Let’s talk about the scale. That lovely little machine that makes you feel either really good or really bad about yourself and your body. When I first began my weight loss journey, as I have mentioned before, I was very focused on my “goal weight.” I wanted to be 150lbs. So bad. SO SO SO bad. I had initially wanted to reach this goal before my 23rd birthday trip to Las Vegas, NV.
That scale controlled my life. I weighed myself every single day – sometimes twice. I wanted that number to go down so badly. I stopped eating carbs. I stopped drinking. I minimized my calories even more than they already were.

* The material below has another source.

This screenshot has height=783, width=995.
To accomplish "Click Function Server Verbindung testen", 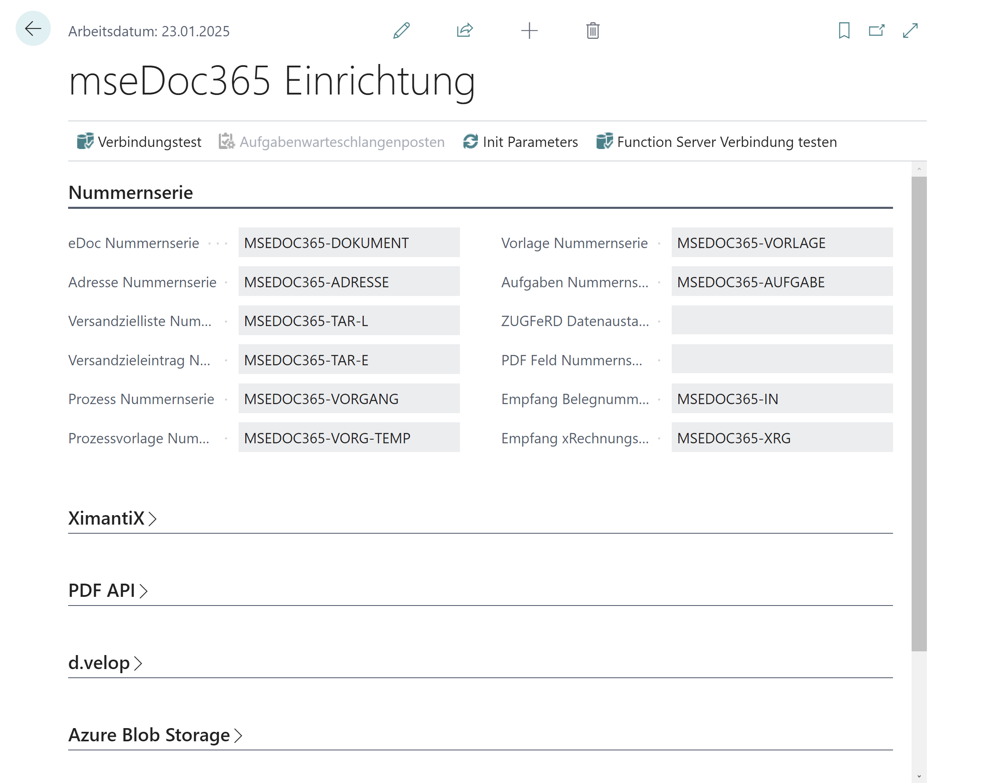I will point(717,142).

I got emotional about it several time; I was really hard on myself. I felt like even though I had lost 50+ pounds, it wasn’t enough. Maybe losing 75 pounds was too hefty of a goal. Maybe it wasn’t possible. Maybe I hadn’t dedicated myself enough. Maybe if I just ran a few extra miles I could get there. Maybe if I had eaten less than 1,000 calories a day I could drop the extra weight. Then again maybe I couldn’t handle it. Maybe I was going to be “fat” forever.
I now eat by the 80/20 rule (or try to), I drink, I lift, I run, I eat chocolate. I don’t focus on the scale like I did 3 years ago. Yes, I still weigh myself. Of course I weigh myself. I still have a little voice inside of me that’s worried I’ll “relapse” or something and gain all my weight back, so of course I check – it keeps me sane.
But I don’t obsess over it. I don’t make it my main focus. My main focus now is to be healthy. I lift heavier weights than I did the week before, I run a little further, I watch my food intake. I don’t worry so much about my weight anymore as I used to and I am much more confident now than I ever have been.
Let’s play a little game…
My arms are leaner, more toned. My stomach is smaller. My thighs aren’t as big.
But I weigh the same. The girl on the left and the girl on the right weigh almost the exact same.
Alas, my point: weight is nothing but a number. It doesn’t mean you’re unhealthy. It doesn’t mean you’re unattractive. It doesn’t mean you’re undesirable. Most people can’t even tell if you gain or lose a few pounds. Why focus on it so much?
Don’t get me wrong, it’s good to have a goal. It’s great to be working towards something.. you should ALWAYS be working towards something. Just don’t let it consume your life.
Weight ain’t nothin but a number, babe.